Here’s the thought of Matt Locke’s I was trying to find, prompted by the announcement of cheapo wifi-enabled hard drives a few days ago: Public Caches:

“[I] thought of the idea of installing ‘Public Caches’ – stand alone devices embedded into street furniture or trains that people could use to upload or download content. You could send an e-book or avantgo article that you had finished with, or browse the cache to see what people have left behind…

…In such a network, information would have to travel physically between people’s devices in order to jump from cache to cache. The cache on your train or street corner would be full of stuff that only people who physically travelled through or visited your neghbourhood could access. This would mean it would take a long time for ‘memes’ to migrate through a network, but it would also increase local specificity, and so enhance a sense of place and community.”

The Ouroborosian nature of my outboard brain becomes apparent here, as Locke’s post links from some previous thought here about deliberately engineering slowness in networks. Need to revisit this… again…

Place and chips

Sorry about the pun.

Via Smartmobs, Techdirt picks up on Uncle Jack’s piece on “Smart places” in today’s Guardian Online and runs with the RFID / NFC* aspect of the piece.

“The writer [of the Guardian article] suggests that RFID may be the missing ingredient to make such services even more valuable, by allowing more pinpoint use of location info. This certainly beats some of the applications that people were originally predicting for location-based services – where the restaurant you were walking by would spam you with a coupon.

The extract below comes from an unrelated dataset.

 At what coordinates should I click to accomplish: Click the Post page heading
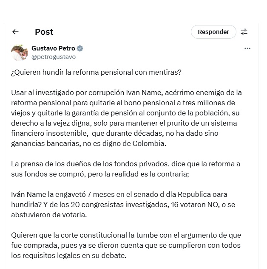pos(44,32)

When the content is both interactive and user requested, things begin to get a lot more interesting.”

Indeed.

I would also add that when the content is both user-requested, and authored by other end-users/peers/individuals/whatever it gets a HELLUVALOT more interesting.

See also Chris Antimega’s RDFGeowarchalking, and Jo’s Spacenamespace for less commercial and more interesting applications of annotating space.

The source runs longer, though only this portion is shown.